Post-war
After the war, Karl Plagge returned home to Darmstadt, Germany, where he was tried in 1947 as part of the postwar denazification process. Some of his former prisoners were in a displaced persons camp in Stuttgart and heard of the charges against him. They sent a representative, on their own initiative and unannounced, to testify on his behalf, and his testimony influenced the trial result in Plagge's favor. The court wanted to award Plagge the status of an Entlasteter ("exonerated person") but on his own wish he was classified as a Mitläufer ("follower"). Like Oskar Schindler, Plagge blamed himself for not having done enough.
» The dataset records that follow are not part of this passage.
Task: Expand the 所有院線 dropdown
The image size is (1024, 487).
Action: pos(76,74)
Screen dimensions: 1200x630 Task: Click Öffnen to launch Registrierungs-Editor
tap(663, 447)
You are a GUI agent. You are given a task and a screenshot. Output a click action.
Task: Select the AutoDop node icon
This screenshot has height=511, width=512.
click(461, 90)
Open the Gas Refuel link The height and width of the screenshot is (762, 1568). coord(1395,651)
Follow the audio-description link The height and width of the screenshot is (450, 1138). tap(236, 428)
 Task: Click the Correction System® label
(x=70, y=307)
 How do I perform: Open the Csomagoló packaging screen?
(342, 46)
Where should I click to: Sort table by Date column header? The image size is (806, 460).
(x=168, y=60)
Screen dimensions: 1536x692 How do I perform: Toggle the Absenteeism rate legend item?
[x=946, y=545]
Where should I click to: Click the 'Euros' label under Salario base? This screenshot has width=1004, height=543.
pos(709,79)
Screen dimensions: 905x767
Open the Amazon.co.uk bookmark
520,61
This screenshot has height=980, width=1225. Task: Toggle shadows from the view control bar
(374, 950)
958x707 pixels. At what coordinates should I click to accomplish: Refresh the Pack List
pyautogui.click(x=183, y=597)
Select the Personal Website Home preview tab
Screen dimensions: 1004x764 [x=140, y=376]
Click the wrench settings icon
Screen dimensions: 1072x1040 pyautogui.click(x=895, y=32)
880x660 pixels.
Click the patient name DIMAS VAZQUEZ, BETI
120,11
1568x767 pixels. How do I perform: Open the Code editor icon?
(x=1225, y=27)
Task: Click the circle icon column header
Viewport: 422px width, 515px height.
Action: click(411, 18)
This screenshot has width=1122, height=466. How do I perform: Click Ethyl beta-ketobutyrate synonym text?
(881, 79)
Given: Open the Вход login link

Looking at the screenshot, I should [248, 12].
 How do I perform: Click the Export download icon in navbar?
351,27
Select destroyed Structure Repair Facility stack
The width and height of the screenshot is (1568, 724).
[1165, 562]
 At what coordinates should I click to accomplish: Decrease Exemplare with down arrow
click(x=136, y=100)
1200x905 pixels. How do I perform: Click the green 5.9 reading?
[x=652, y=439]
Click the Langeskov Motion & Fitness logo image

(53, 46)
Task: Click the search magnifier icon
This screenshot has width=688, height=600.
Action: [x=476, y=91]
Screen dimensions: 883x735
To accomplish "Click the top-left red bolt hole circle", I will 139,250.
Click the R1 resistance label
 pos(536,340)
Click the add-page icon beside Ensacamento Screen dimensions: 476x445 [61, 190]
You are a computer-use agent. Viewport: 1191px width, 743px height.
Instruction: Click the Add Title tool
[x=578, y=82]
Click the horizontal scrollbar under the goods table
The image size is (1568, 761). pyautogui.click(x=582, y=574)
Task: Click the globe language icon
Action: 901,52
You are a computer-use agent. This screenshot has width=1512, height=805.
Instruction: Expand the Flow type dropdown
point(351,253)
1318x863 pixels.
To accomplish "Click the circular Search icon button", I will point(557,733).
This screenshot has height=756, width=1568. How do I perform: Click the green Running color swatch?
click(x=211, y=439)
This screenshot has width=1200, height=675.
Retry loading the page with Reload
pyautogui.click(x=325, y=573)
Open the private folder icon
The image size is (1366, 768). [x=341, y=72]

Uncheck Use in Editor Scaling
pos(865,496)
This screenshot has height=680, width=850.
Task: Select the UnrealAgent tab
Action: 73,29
After the trial Plagge lived the final decade of his life quietly and without fanfare before dying in Darmstadt in June 1957.
In 2005 the Yad Vashem Holocaust Memorial posthumously bestowed the title “Righteous Among the Nations” on Plagge.
In February 2006 the former Frankensteinkaserne, a Bundeswehr base in Pfungstadt, Germany, was renamed the Karl-Plagge-Kaserne.
A bust of Karl Plagge was placed in the schoolyard of the Ludwig-Georgs-Gymnasium in Darmstadt, the oldest establishment of secondary higher education in the city.
A street in Darmstadt was named in honour of Karl Plagge.